--- DATA Enclosed Below ---

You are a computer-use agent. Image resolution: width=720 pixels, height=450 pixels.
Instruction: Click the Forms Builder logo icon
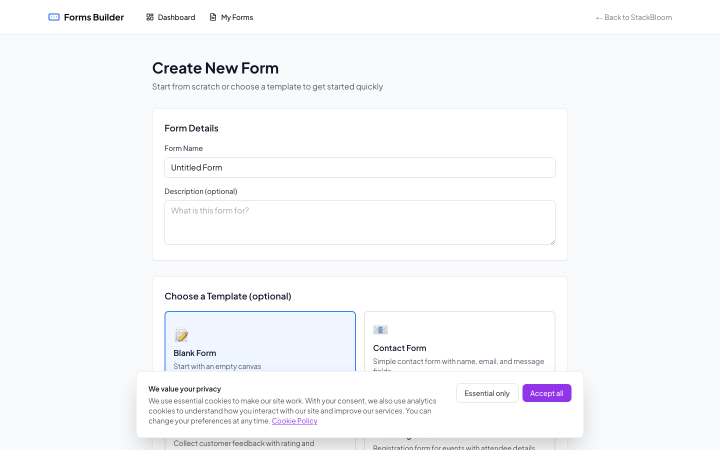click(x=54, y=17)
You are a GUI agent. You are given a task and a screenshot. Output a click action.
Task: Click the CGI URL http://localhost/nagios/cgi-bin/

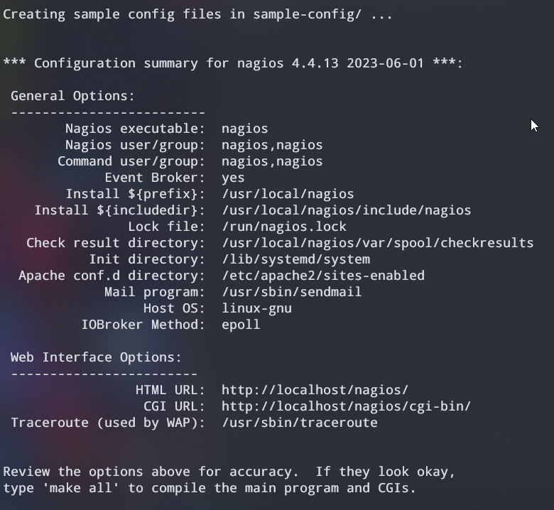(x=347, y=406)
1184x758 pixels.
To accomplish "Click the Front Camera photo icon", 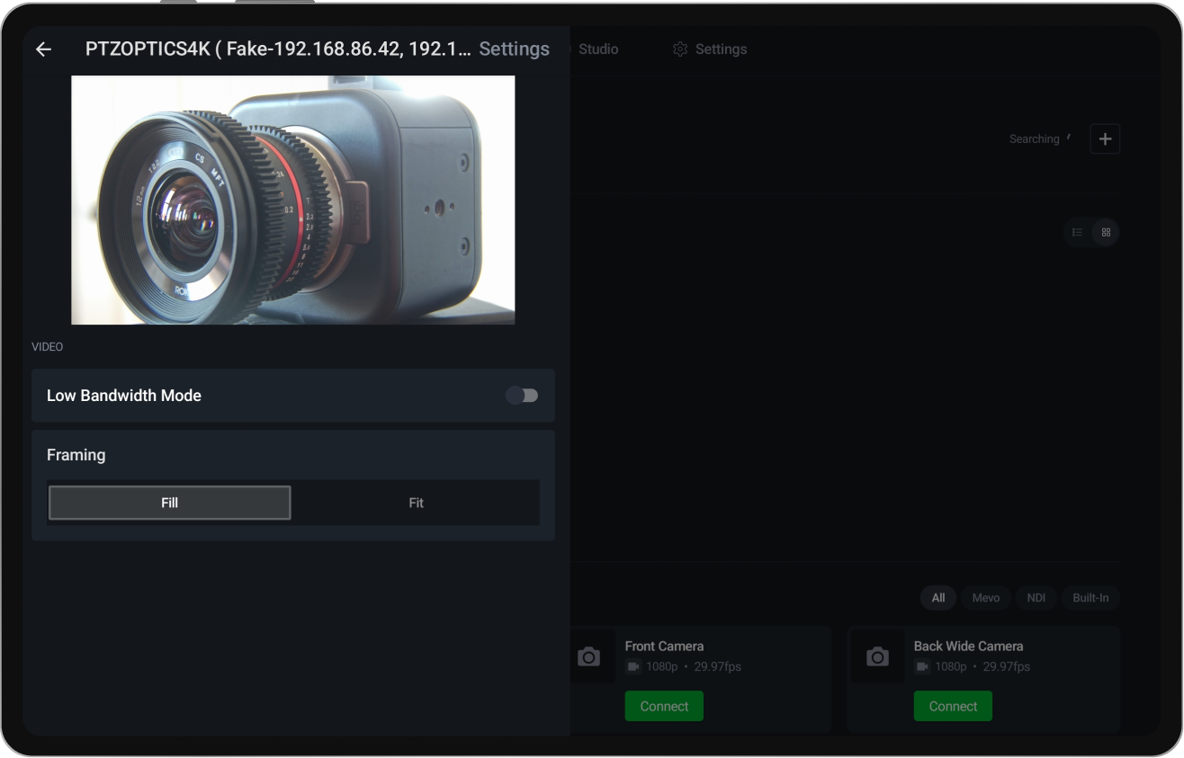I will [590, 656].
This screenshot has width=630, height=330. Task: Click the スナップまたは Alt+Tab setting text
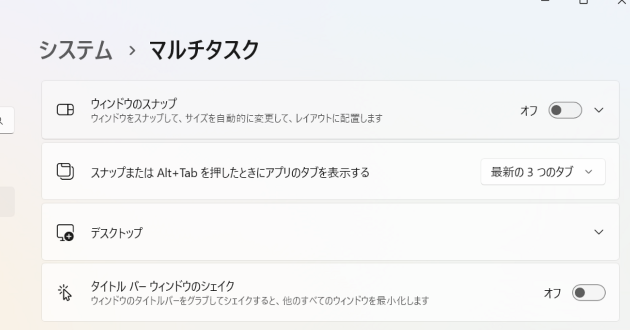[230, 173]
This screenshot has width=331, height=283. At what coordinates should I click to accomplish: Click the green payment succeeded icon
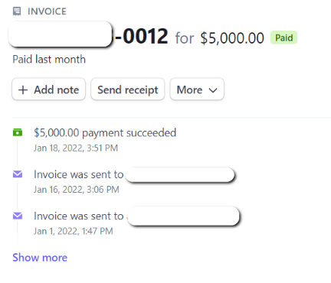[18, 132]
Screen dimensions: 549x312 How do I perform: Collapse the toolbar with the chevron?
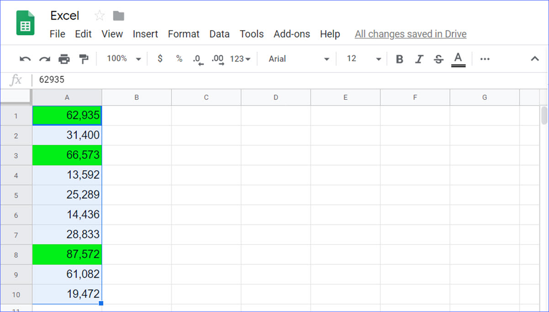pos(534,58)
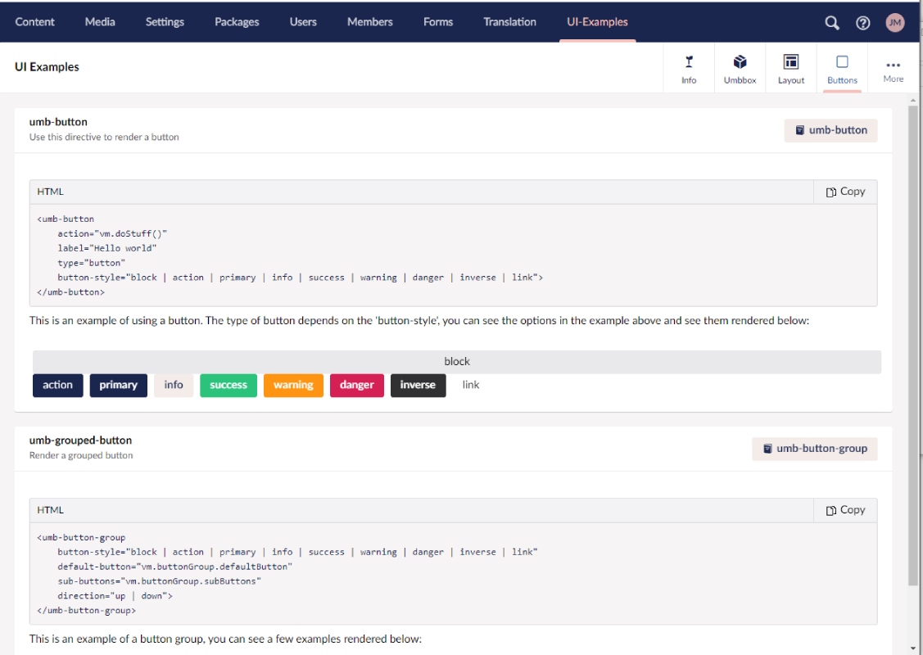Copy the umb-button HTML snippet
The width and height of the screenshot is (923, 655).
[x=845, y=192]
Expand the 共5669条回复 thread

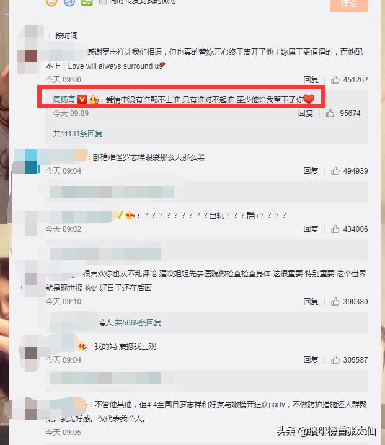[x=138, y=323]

--- End of Enclosed DATA ---
--- DATA Enclosed Below ---

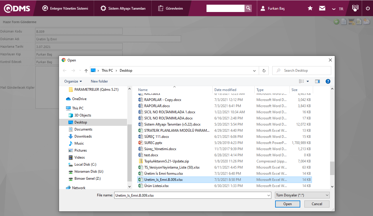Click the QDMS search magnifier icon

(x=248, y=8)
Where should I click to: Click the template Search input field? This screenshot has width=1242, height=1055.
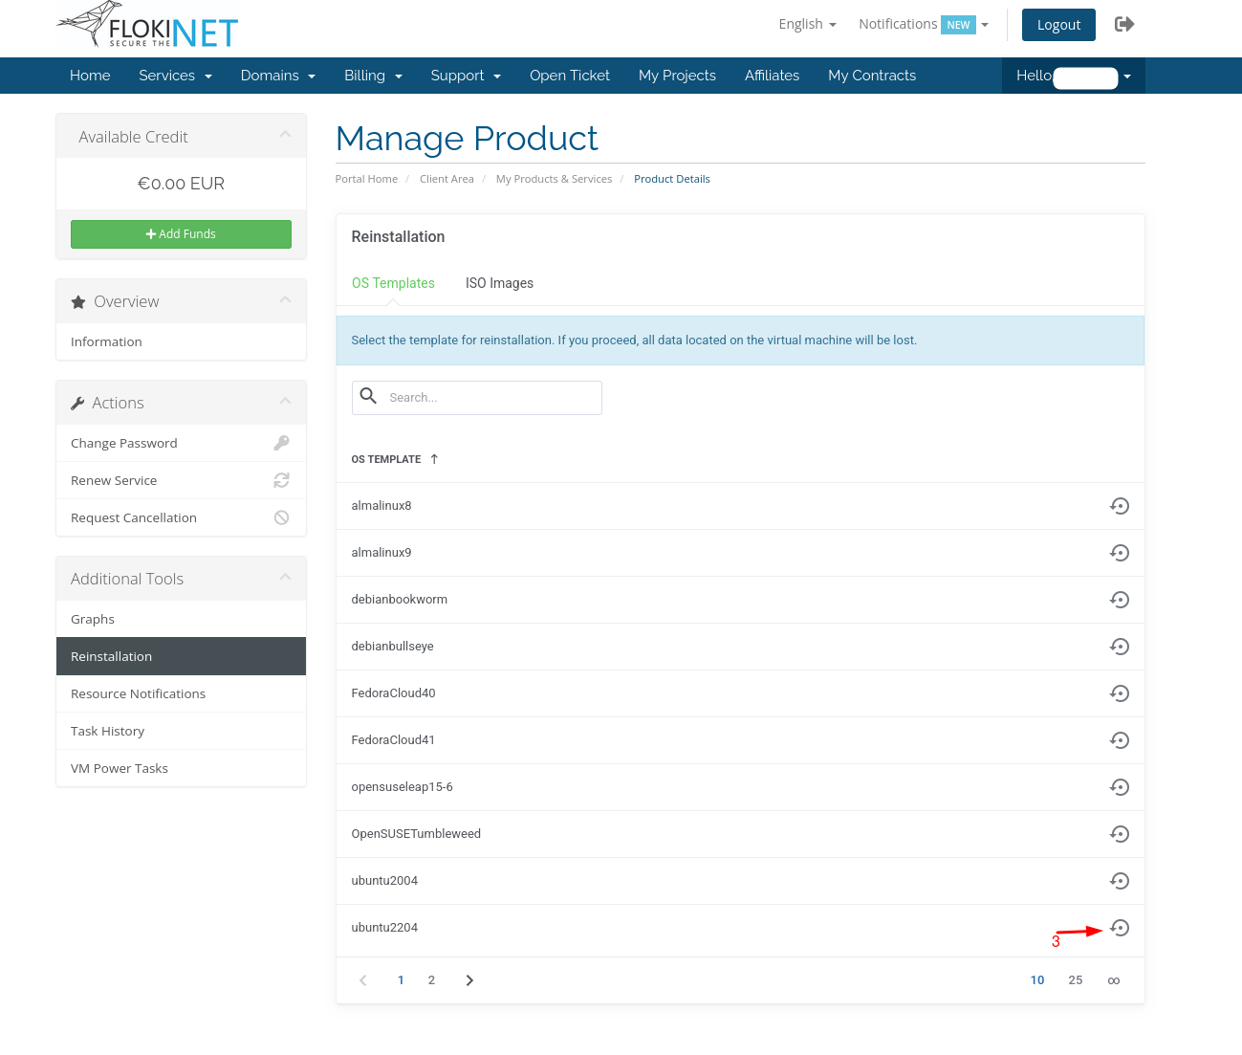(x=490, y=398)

--- End of Enclosed DATA ---

**WHAT IS EXPECTED:** Go through the lines above. Select every one that has the string "agent".

**RESULT OF THE EXERCISE:**
You are a computer-use agent. Image resolution: width=720 pixels, height=450 pixels.
You are a GUI agent. You are given a task and a screenshot. Output a click action.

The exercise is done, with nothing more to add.